By Jonathan Sandler and Brian Bicknell, adapted from Bernard Sandler’s autobiography
Publisher: Graphic Memoir
ISBN: 9798793377874
Ever so occasionally I’m sent a book that is a genuine surprise. This is one of those books. Using the 1995 autobiography of Bernard Sandler, Bernard’s grandson, Jonathan, has adapted the work, along with illustrator Brian Bicknell. Together they’ve created an extraordinary graphic novel about the extraordinary experiences of a very ordinary young man.
Back in 1939, Bernard Sandler is on a school trip to the USA. He’s just 17 years of age. When war breaks out he has no option but to stay put in New York, a considerable, insurmountable distance from his Yorkshire home. With no choice but to make the most of it, he has to find somewhere to live, and something to do in this strange new world.

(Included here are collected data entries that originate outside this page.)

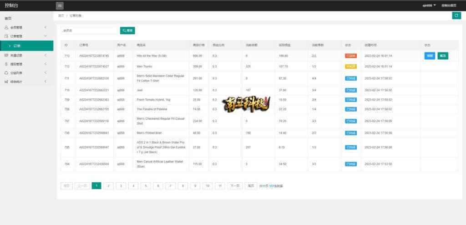Expand the 会员管理 chevron arrow
The width and height of the screenshot is (466, 225).
45,27
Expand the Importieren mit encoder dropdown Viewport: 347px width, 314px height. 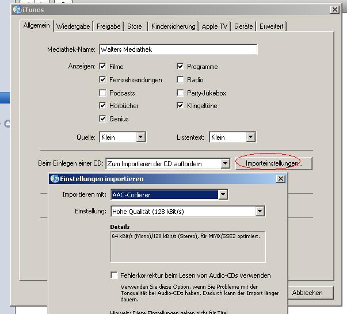tap(223, 195)
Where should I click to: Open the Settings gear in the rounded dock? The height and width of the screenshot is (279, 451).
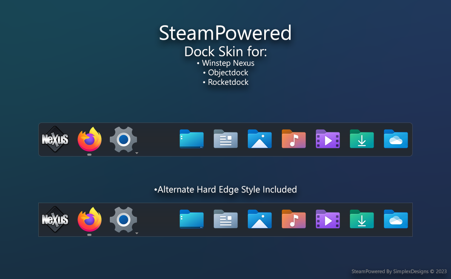coord(123,140)
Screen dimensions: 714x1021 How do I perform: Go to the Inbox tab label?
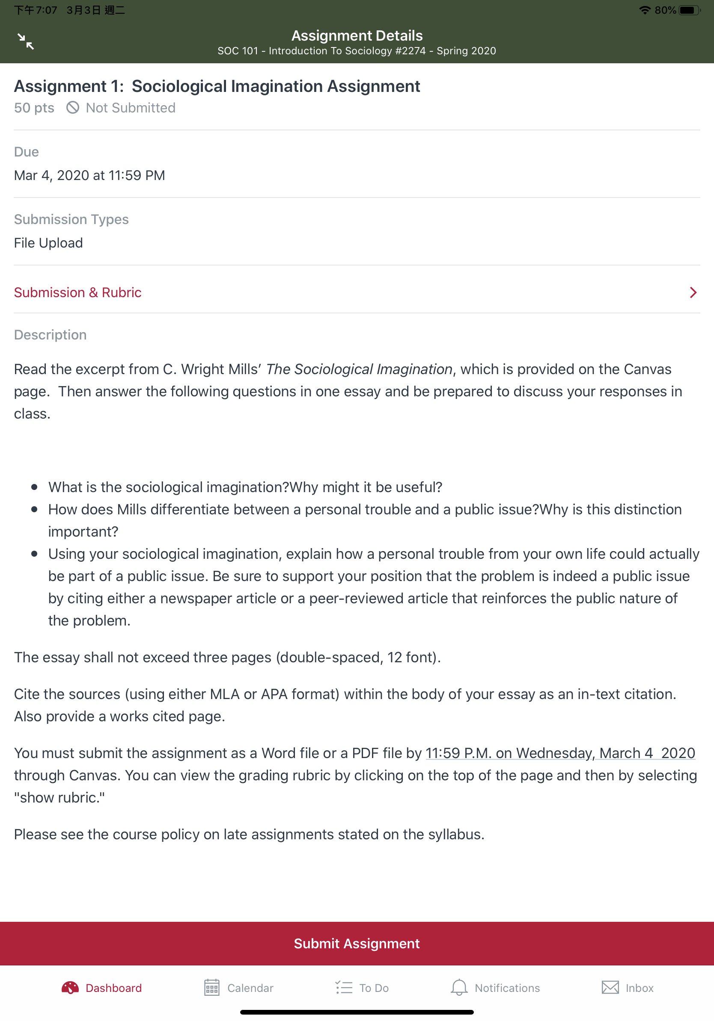639,988
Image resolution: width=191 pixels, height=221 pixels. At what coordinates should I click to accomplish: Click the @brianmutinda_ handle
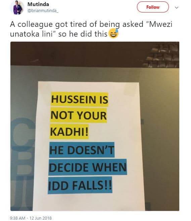pyautogui.click(x=43, y=11)
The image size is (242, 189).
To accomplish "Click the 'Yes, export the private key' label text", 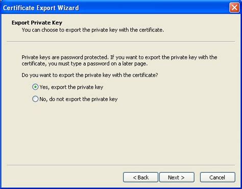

By 194, with war still raging in Europe, he’s well and truly settled. He has part-time work, he’s completed high school, and he’s met a girl that he’s well and truly fallen for. And then Pearl Harbor happens. The USA is drawn into the war and Bernard finds himself drafted.
By the time he does get to return to Europe it’s not to his home but to the frontlines with the 26th Infantry as a GI.
It is a remarkable story, and one that’s difficult to fathom just a few decades later. But like many during the war, it was a question of making do and carrying on – what other choice was there?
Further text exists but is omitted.